ISLAMABAD: O Tribunal Constitucional Federal (FCC) decidiu na quinta-feira que as instruções ao Tribunal Superior que buscam o julgamento rápido de questões pendentes pelo tribunal superior devem ser emitidas com moderação e explicadas em termos apropriados.
O julgamento ocorreu no contexto de uma petição recente da Agência Nacional de Investigação de Crimes Cibernéticos (NCCIA) contestando a decisão da Suprema Corte de 12 de maio de 2026 ao Tribunal Superior de Islamabad (IHC) para decidir dentro de duas semanas o pedido de suspensão dos advogados de direitos humanos Imaan Zainab Mazari-Hazir e Hadi Ali Chatta em um polêmico caso de postagem nas redes sociais.
A NCCIA também pediu ao SC que retirasse e rescindisse a sua ordem, a fim de defender a “santidade e independência do poder judicial, a manutenção da igualdade entre os cidadãos e a prevenção da discriminação”.
Uma ordem de três páginas emitida pelo juiz Aamer Farooq enquanto julgava a disputa entre Gujranwala Electricity Company Limited (Gepco) e Master Tiles and Ceramics Industries Ltd. O tribunal disse que qualquer ordem ou instrução que envolva a fixação de casos seria uma violação da independência judicial e administrativa do Tribunal Superior.
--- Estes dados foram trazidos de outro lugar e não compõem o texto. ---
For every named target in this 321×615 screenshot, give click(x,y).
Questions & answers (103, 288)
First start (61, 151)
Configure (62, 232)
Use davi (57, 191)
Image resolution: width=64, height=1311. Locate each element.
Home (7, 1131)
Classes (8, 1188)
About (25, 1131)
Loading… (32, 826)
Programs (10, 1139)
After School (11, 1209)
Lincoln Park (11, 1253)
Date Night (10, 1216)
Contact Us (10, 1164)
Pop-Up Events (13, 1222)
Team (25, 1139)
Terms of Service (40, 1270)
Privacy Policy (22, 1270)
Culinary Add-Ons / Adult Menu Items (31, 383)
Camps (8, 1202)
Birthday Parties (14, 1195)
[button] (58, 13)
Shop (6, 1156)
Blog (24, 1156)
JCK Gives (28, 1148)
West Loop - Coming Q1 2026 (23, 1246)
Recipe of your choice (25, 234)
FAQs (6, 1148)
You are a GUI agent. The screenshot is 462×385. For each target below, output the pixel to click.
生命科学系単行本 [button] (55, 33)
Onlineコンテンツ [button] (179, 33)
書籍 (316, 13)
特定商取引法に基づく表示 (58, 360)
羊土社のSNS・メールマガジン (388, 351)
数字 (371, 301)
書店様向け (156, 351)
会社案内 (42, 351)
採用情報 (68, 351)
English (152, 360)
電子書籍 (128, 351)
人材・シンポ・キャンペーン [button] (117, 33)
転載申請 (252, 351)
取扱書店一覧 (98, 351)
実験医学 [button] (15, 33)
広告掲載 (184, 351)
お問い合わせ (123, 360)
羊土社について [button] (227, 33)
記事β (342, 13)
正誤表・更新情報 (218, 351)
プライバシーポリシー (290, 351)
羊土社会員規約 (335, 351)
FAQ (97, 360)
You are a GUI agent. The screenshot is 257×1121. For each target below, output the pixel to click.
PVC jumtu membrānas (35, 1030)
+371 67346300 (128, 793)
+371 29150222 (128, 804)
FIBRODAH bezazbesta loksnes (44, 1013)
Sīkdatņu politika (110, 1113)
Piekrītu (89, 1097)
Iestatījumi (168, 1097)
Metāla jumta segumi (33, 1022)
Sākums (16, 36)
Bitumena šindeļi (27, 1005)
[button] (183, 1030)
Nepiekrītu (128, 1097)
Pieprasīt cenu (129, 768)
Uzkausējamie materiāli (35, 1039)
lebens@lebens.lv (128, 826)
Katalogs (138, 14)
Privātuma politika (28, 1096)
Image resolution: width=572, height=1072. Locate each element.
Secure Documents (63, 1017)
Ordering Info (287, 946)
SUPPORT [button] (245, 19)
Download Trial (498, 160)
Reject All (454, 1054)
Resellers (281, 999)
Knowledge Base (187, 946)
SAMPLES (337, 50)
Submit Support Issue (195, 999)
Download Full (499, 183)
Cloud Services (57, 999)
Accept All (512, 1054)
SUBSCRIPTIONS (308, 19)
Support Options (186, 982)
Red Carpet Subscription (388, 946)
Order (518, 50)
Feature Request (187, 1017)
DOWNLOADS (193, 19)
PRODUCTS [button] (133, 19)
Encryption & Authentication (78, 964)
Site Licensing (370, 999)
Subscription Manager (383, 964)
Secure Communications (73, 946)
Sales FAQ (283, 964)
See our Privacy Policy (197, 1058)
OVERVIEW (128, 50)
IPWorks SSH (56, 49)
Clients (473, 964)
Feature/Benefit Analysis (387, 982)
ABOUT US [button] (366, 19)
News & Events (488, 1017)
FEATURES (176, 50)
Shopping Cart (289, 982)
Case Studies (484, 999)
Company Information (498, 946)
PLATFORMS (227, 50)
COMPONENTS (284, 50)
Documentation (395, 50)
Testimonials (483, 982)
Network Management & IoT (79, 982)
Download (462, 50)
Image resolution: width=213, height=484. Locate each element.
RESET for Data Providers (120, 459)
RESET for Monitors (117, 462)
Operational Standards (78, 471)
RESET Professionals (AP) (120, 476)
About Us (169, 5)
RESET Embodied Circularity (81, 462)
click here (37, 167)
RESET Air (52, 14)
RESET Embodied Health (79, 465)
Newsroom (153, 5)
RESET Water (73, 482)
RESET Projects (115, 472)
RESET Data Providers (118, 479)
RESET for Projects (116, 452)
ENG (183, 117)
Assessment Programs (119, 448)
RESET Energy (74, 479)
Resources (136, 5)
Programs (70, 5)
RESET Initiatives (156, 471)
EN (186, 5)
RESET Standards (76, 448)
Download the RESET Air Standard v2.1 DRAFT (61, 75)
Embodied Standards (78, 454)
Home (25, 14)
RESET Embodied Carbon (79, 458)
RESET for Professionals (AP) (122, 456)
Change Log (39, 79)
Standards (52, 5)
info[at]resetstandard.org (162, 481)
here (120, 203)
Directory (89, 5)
O recorrente Gepco contestou a ordem do IHC de 10 de julho de 2025 perante a FCC, argumentando que o Procurador-Geral não tinha a capacidade de conceder consentimento em nome do recorrente nos processos perante o IHC porque a concessionária é uma entidade independente representada em tribunal por um advogado de sua própria escolha.
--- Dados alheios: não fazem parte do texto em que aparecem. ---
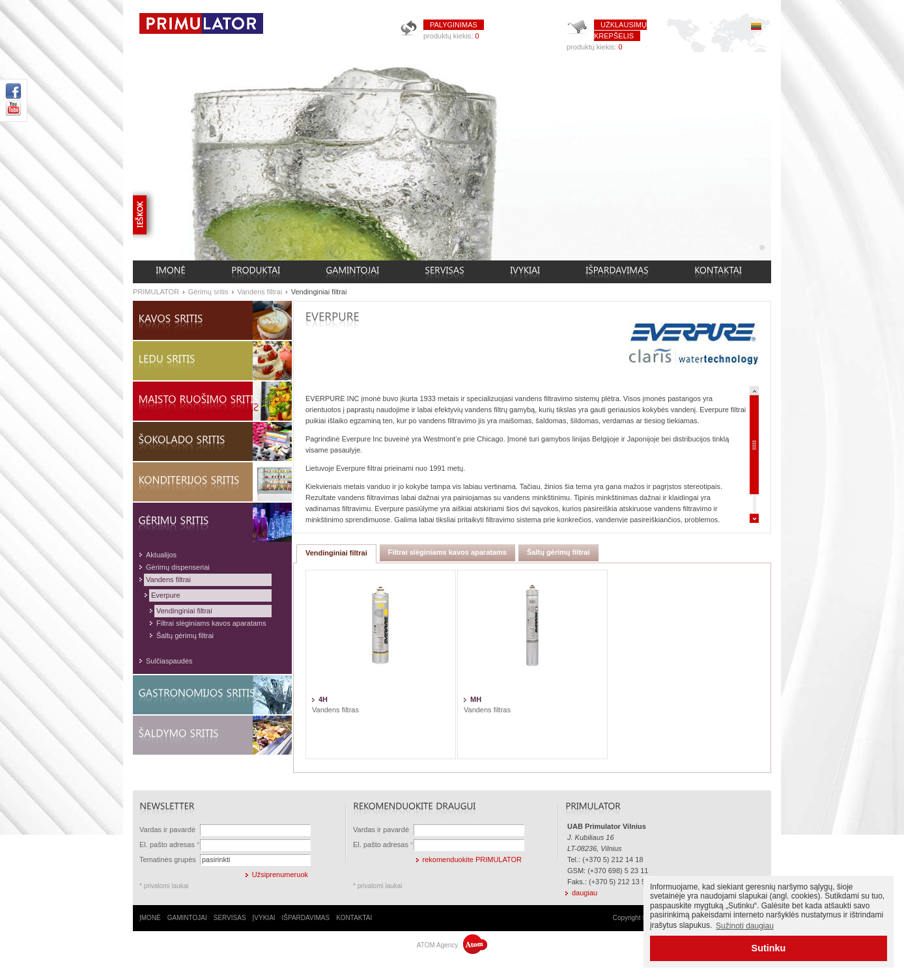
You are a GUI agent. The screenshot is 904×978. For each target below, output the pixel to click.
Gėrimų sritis (208, 292)
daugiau (584, 893)
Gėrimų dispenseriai (178, 567)
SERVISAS (230, 917)
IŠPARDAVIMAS (306, 917)
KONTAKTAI (354, 917)
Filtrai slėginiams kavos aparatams (211, 623)
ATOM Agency (452, 945)
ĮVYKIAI (264, 917)
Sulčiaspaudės (169, 661)
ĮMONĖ (150, 917)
Entretanto, o réu, Master Tile and Ceramics, argumentou que não foi sua culpa que o procurador-geral tenha concordado. No entanto, alegou que se a FCC pretender devolver o assunto à IHC, também deverão ser dadas instruções adequadas para uma resolução rápida do caso.
No entanto, o juiz Farooq, que presidiu a bancada de dois juízes da FCC junto com o juiz Syed Arshad Hussain Shah, anulou a ordem da IHC ao determinar que a petição de mandado apresentada por Master Tiles fosse considerada pendente perante a IHC.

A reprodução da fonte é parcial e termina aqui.